↓

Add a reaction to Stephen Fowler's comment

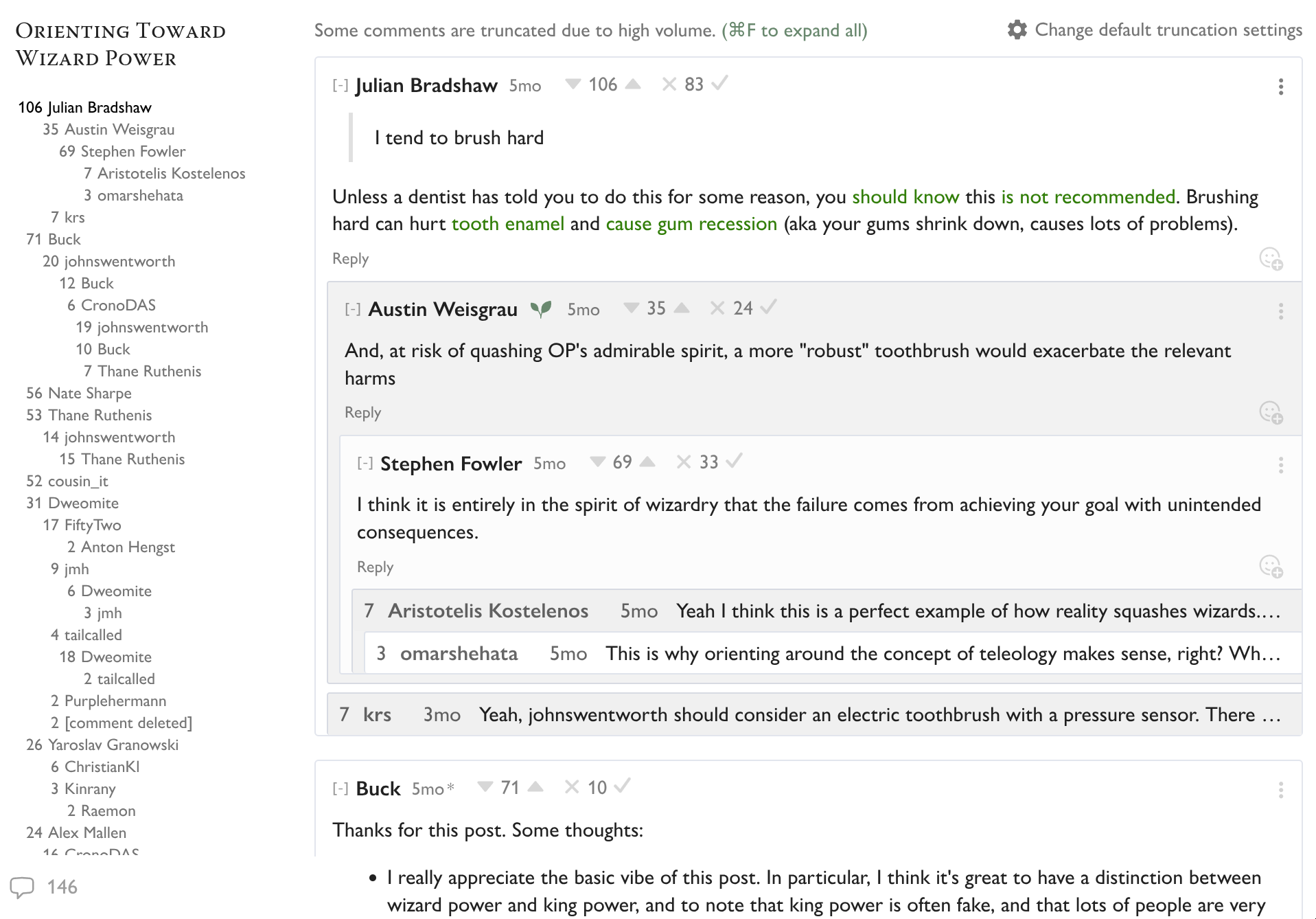pos(1271,567)
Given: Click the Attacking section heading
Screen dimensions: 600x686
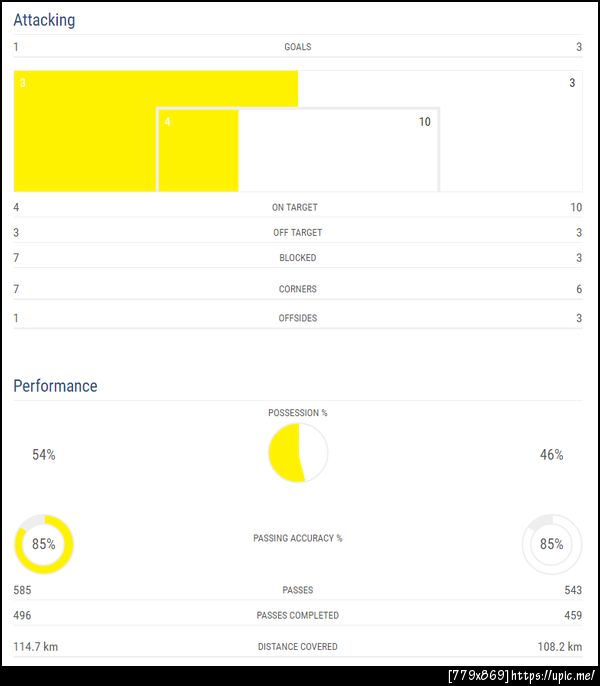Looking at the screenshot, I should [x=44, y=20].
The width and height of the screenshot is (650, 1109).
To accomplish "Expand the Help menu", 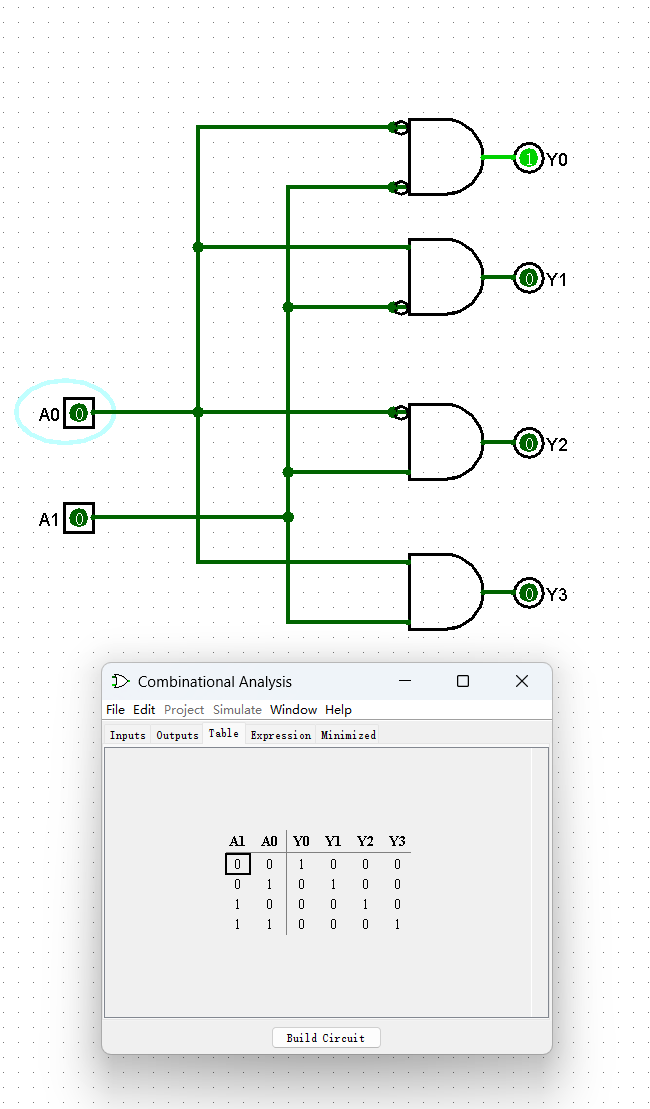I will tap(338, 709).

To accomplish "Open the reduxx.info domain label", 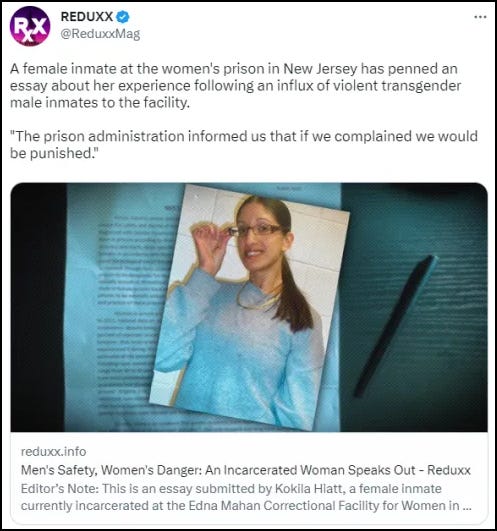I will click(53, 451).
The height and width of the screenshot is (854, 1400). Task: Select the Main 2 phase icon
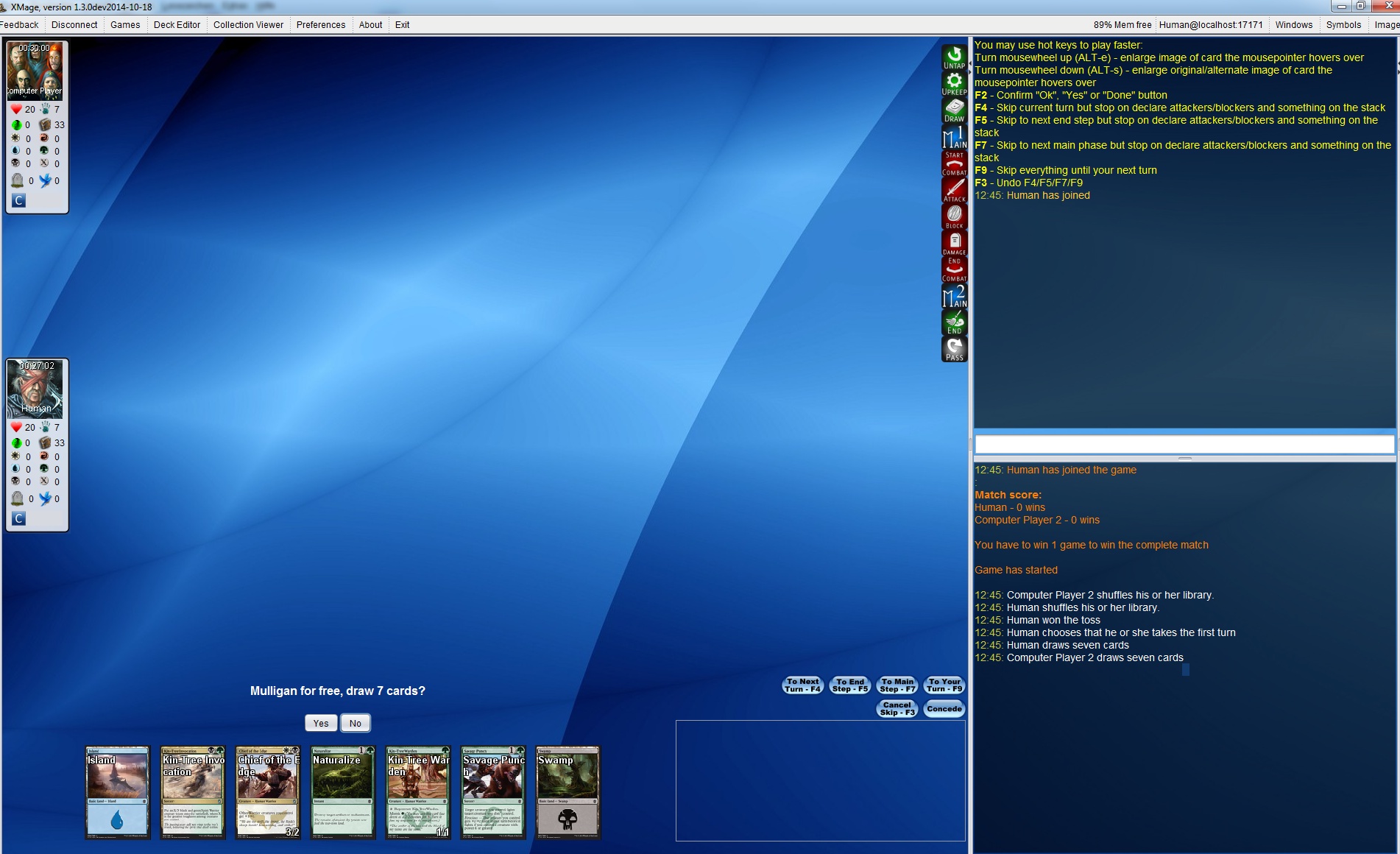point(954,296)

↑

* **Task requirements**
Every line from the start of the listing above through the line with "The width and" should be repeated exactly; skip the pictures and add nothing else.

* **Solution**
Add a reaction to Stephen Fowler's comment

pos(1271,567)
Given: Click the Attacking section heading
Screen dimensions: 600x686
Looking at the screenshot, I should [x=44, y=20].
The width and height of the screenshot is (650, 1109).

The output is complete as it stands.